- **WORK REQUEST**: Count up the lines of the data below that contain the string "Maximize", then give only the total.

- **RECORDED INFORMATION**:
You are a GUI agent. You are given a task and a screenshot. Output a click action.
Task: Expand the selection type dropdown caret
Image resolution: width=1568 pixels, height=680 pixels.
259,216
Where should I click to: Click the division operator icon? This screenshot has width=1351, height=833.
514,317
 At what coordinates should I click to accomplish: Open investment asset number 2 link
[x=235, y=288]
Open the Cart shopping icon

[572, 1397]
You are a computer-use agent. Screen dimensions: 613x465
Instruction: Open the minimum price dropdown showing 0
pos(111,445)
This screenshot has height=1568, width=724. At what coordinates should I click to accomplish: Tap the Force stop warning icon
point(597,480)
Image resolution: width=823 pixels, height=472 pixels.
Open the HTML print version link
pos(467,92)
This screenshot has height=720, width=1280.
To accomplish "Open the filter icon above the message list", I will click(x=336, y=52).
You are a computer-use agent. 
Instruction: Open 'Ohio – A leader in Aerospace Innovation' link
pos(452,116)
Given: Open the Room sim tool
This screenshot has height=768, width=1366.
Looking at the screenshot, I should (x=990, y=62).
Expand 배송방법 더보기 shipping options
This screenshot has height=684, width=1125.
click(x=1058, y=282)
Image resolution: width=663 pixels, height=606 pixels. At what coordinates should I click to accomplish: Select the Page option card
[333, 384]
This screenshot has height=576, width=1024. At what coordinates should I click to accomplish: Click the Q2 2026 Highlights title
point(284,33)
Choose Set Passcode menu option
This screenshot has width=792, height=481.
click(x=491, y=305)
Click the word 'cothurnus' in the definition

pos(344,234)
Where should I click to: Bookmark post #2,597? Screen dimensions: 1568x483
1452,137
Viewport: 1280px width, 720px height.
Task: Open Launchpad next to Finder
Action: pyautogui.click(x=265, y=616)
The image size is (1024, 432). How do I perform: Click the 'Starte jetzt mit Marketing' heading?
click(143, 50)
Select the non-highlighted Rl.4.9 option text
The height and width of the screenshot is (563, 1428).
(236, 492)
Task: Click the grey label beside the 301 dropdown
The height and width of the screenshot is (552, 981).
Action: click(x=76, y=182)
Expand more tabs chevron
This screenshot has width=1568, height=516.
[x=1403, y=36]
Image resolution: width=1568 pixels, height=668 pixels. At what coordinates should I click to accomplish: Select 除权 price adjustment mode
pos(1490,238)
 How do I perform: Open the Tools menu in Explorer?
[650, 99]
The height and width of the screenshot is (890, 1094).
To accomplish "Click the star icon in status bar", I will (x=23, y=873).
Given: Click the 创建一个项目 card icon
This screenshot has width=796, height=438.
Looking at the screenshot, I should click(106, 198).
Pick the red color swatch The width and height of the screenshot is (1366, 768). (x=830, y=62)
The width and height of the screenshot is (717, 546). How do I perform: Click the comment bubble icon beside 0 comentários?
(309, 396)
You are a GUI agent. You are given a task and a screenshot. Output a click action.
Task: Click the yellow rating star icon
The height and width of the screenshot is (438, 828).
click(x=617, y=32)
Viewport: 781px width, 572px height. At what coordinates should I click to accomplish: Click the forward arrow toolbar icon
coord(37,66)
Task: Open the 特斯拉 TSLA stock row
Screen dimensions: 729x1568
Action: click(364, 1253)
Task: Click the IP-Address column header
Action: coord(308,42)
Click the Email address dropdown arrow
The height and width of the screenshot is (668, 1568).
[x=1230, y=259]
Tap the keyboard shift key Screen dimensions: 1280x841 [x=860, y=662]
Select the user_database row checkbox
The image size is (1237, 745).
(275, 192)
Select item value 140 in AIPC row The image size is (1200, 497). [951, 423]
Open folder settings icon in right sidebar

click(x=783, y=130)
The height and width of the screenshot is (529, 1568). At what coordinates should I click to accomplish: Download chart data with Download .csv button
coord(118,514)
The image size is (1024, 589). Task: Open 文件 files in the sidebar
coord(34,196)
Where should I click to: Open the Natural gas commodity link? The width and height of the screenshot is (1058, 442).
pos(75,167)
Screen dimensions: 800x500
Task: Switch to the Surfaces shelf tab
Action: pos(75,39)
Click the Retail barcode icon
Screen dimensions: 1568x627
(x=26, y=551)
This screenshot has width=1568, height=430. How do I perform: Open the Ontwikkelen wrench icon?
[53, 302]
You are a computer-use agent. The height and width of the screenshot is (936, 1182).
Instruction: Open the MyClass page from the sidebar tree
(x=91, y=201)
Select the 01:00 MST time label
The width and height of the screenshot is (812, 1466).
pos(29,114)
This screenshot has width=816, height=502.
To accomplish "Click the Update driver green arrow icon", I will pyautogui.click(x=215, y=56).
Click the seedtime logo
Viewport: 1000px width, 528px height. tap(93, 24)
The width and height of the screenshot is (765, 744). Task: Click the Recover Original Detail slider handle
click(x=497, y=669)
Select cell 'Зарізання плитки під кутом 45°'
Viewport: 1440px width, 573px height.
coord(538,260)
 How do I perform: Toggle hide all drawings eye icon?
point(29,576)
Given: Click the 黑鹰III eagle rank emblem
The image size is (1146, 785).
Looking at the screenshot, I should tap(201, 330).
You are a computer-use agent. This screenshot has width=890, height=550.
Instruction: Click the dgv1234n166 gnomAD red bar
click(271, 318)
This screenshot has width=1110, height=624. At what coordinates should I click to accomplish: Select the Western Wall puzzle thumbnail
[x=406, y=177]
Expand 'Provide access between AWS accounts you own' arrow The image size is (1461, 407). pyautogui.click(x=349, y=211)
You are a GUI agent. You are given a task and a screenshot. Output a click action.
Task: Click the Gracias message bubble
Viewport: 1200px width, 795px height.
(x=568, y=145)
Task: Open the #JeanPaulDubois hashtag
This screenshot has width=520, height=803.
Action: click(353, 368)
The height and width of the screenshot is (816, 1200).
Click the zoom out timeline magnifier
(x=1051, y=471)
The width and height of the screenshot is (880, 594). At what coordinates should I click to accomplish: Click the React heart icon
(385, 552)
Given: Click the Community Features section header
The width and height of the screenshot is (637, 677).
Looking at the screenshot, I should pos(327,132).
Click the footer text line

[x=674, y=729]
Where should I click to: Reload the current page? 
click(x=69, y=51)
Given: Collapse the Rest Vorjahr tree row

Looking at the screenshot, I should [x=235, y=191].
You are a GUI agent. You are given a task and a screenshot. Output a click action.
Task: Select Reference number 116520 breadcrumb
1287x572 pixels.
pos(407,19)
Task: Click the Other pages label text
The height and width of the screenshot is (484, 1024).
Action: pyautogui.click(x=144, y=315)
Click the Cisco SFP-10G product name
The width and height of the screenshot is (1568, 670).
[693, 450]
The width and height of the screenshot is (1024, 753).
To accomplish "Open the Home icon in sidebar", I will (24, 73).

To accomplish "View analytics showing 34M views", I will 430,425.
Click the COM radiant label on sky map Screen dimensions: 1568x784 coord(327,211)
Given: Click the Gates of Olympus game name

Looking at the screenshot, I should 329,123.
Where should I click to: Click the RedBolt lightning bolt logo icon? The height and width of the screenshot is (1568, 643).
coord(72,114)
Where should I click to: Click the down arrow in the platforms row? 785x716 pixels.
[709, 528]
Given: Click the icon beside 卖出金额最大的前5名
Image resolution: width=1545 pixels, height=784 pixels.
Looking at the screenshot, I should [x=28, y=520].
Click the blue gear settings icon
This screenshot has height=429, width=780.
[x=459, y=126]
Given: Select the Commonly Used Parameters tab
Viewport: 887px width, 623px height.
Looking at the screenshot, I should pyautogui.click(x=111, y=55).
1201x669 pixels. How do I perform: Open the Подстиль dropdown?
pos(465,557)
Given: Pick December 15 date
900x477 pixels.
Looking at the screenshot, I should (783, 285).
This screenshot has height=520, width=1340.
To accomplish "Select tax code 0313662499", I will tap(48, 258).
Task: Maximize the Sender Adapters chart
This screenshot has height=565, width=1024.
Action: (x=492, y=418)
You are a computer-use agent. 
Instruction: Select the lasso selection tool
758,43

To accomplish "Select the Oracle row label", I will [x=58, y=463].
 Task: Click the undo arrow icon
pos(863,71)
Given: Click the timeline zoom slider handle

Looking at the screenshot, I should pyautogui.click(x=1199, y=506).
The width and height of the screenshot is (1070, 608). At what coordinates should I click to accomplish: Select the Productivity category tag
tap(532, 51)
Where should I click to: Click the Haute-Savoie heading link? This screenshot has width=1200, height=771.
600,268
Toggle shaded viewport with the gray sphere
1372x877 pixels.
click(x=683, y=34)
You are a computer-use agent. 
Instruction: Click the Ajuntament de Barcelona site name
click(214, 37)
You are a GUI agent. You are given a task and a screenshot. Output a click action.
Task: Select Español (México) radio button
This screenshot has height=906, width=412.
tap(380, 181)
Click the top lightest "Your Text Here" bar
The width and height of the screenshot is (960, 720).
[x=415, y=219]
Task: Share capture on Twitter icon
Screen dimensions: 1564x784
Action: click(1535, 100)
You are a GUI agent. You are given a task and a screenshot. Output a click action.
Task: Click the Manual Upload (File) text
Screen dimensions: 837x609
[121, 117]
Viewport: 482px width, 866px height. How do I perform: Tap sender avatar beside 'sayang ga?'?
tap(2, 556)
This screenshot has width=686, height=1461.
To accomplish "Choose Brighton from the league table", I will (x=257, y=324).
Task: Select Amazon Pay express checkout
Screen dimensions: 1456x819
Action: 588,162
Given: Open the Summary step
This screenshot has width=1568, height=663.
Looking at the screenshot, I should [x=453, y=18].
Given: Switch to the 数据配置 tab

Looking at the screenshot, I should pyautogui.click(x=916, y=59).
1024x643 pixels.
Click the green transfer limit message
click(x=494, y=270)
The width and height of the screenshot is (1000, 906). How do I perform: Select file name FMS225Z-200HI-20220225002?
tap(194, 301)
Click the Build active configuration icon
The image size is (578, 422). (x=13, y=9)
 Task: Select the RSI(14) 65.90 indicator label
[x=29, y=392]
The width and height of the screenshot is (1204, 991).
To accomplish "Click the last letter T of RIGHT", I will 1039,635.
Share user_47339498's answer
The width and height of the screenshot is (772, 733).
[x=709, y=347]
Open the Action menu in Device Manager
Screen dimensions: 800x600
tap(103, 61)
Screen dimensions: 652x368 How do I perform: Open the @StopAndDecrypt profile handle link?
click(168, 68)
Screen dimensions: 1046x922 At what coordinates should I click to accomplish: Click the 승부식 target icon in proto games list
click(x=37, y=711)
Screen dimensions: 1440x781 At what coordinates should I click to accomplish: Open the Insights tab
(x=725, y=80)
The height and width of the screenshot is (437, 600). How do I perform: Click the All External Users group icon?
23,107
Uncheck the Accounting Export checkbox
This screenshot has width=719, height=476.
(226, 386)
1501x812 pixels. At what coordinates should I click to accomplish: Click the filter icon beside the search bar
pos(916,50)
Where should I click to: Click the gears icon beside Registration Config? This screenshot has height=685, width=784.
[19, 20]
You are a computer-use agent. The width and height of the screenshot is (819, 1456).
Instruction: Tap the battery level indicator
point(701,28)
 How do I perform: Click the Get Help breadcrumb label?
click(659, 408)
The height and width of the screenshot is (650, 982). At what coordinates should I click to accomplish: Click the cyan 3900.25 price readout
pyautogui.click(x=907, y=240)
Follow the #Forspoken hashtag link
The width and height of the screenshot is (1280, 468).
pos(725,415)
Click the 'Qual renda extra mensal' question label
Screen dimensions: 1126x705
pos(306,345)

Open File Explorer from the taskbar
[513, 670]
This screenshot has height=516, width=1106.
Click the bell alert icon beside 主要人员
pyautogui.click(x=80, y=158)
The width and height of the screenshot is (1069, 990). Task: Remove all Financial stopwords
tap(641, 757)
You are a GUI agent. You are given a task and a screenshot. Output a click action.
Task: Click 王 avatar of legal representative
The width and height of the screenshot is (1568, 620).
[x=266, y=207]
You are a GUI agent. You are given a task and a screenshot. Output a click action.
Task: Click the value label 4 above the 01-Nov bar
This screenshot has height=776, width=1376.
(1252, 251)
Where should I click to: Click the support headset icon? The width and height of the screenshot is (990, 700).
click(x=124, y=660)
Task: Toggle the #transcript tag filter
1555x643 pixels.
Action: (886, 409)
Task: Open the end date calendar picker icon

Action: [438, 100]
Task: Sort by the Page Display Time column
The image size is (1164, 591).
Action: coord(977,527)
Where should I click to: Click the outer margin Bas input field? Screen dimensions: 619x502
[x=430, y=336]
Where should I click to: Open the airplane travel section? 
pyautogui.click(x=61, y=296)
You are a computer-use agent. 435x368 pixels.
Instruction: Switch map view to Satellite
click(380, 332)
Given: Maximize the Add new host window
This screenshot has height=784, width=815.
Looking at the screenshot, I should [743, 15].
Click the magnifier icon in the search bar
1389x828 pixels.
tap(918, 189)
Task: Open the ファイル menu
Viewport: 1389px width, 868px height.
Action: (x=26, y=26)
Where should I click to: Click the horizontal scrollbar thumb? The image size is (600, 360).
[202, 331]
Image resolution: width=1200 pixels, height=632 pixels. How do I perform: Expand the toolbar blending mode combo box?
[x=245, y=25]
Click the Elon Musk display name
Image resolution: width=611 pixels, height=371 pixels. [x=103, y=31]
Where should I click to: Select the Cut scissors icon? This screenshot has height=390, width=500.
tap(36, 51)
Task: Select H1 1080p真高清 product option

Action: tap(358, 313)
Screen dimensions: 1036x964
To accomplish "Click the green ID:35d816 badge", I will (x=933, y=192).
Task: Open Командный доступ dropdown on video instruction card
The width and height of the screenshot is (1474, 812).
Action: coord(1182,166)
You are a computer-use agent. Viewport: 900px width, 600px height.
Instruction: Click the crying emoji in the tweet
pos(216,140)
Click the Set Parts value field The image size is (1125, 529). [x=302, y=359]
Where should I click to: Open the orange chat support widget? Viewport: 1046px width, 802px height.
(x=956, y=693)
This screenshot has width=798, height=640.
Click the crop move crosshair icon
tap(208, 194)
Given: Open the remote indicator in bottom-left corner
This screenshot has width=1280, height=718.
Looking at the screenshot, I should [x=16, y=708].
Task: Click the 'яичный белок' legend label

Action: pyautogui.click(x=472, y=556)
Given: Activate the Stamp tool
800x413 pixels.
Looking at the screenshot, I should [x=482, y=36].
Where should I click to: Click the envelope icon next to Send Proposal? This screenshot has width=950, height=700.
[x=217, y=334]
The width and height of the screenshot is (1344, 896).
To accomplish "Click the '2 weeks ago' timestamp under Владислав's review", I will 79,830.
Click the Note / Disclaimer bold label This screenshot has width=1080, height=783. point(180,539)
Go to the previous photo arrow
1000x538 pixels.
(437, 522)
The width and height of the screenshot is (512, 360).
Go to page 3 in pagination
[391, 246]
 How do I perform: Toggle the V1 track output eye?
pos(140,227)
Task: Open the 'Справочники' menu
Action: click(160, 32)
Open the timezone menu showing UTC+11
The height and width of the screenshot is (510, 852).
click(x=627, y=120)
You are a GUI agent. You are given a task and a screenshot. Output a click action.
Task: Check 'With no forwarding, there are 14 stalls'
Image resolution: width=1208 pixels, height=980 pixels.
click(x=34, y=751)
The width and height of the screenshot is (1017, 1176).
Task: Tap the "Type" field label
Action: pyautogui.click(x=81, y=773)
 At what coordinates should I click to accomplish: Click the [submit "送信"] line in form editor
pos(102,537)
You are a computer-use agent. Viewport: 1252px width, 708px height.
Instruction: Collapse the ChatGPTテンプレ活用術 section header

- **ANSWER TO THIS PROBLEM**: 2